[Rows of pointing data]
---------------

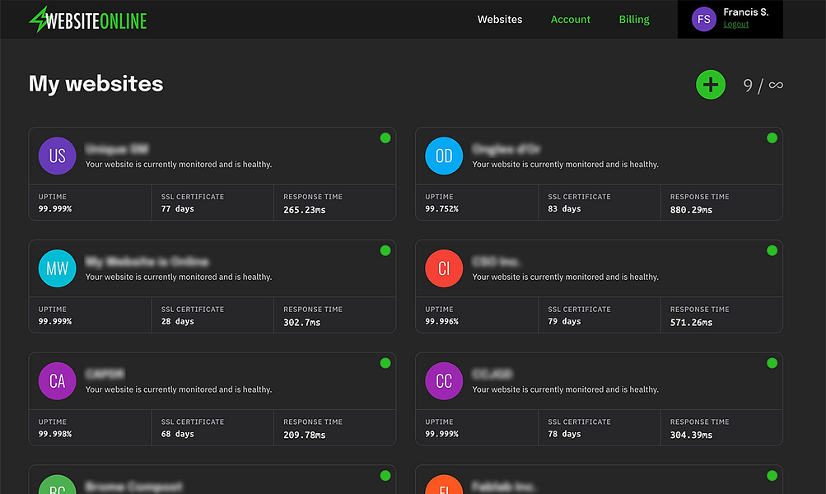Go to the Websites menu item

[x=500, y=20]
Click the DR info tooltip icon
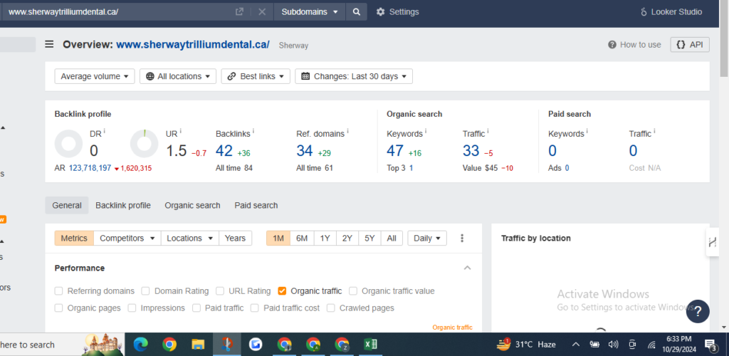729x356 pixels. 104,132
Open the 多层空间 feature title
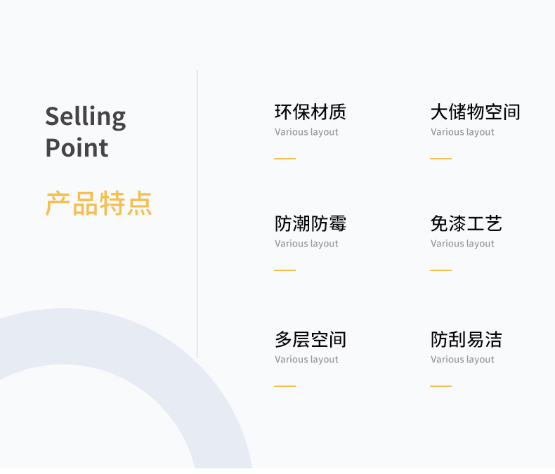555x474 pixels. click(x=310, y=340)
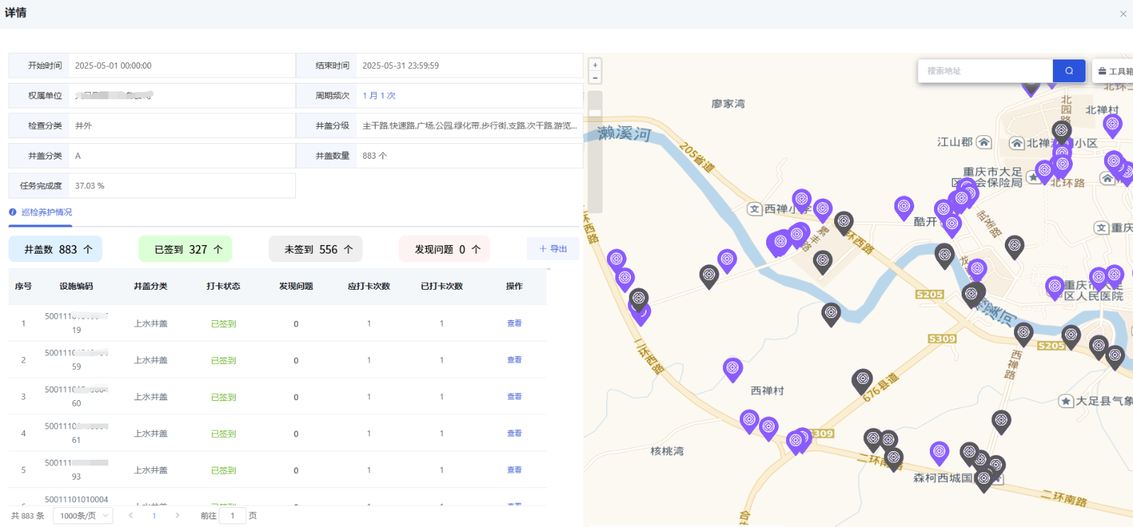
Task: Click the 1月1次 frequency link
Action: coord(379,96)
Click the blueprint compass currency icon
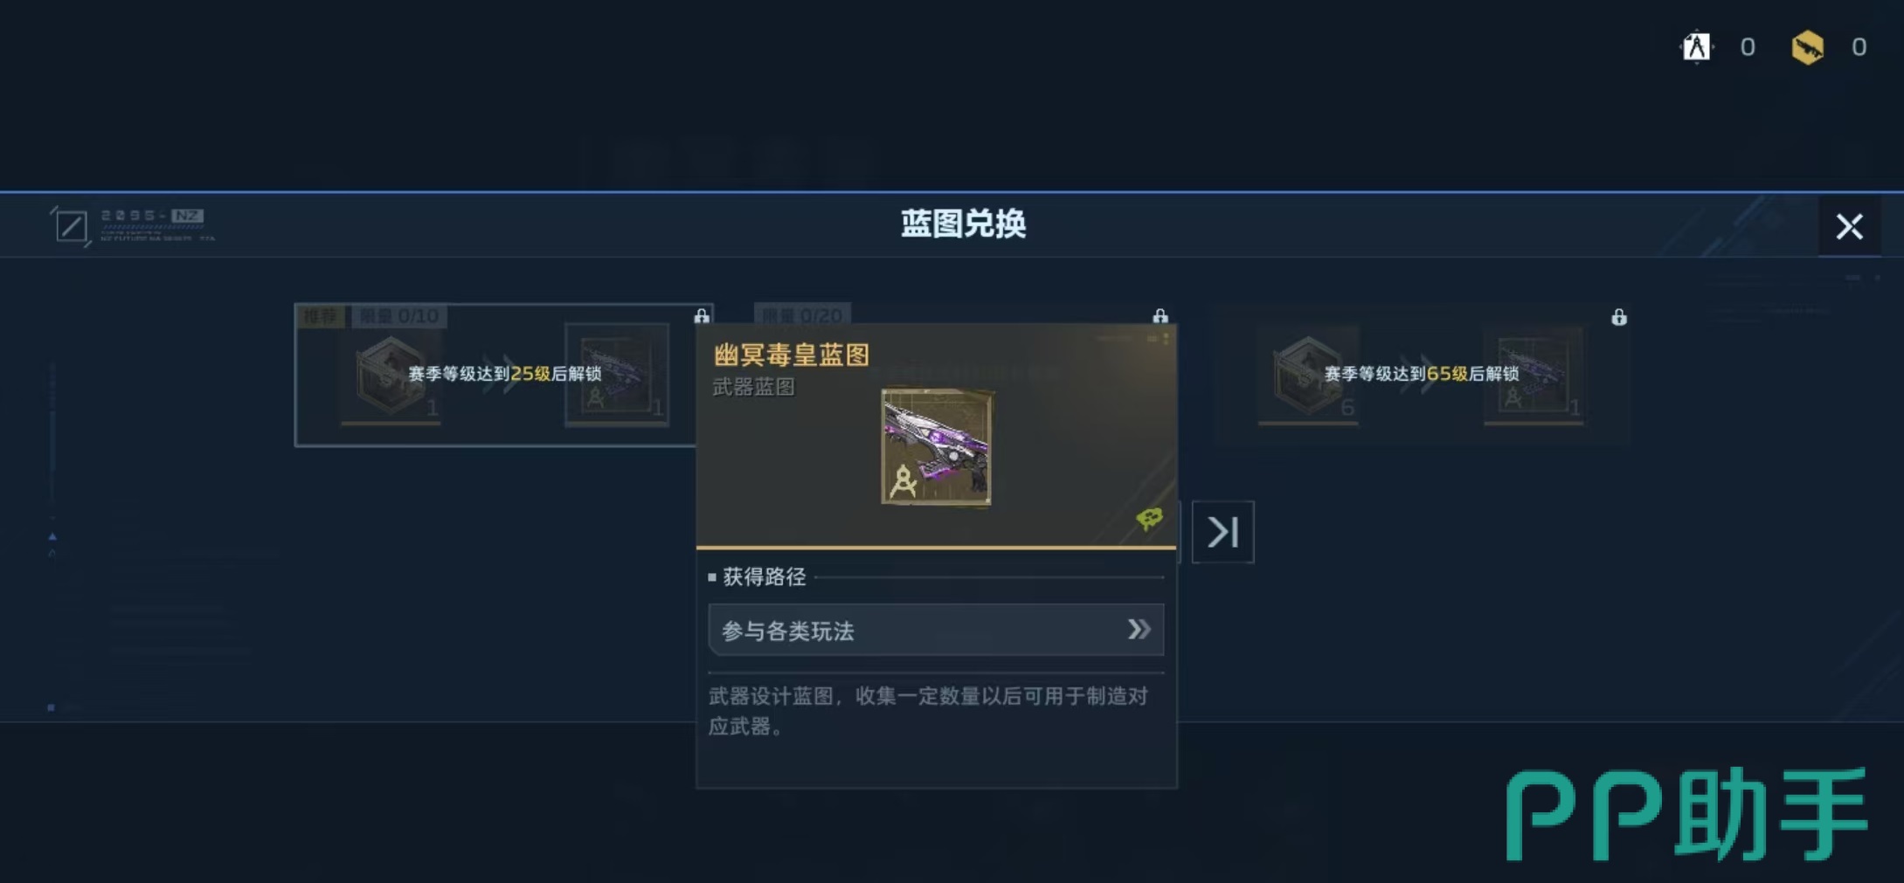 point(1696,46)
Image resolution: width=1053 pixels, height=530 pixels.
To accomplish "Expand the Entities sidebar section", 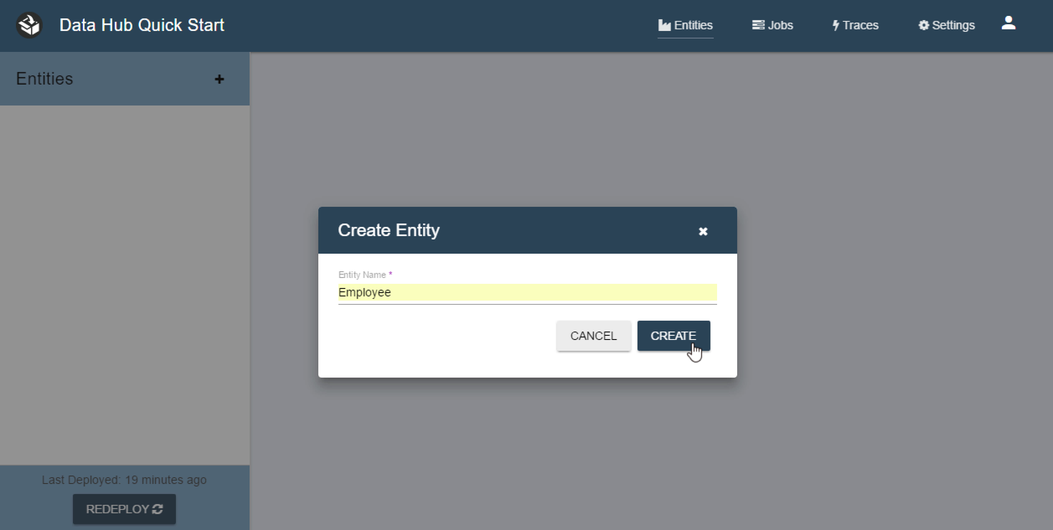I will (220, 79).
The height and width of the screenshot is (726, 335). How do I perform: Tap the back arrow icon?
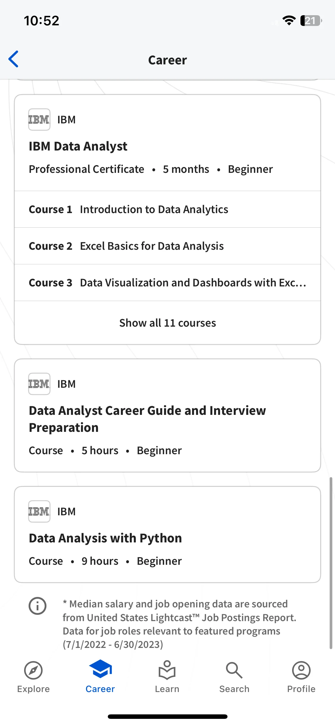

---------------

> [What the task requires]:
Print the entries above again word for word, covering the stretch from the line containing "Click the DR info tooltip icon" through the line containing "point(1696,46)", both ends included. Leave the pictures out of your copy.

> [Written solution]:
Click the DR info tooltip icon
729x356 pixels. 104,132
Open the 多层空间 feature title
555x474 pixels. click(x=310, y=340)
Task: Click the 1月1次 frequency link
Action: coord(379,96)
Click the blueprint compass currency icon
 point(1696,46)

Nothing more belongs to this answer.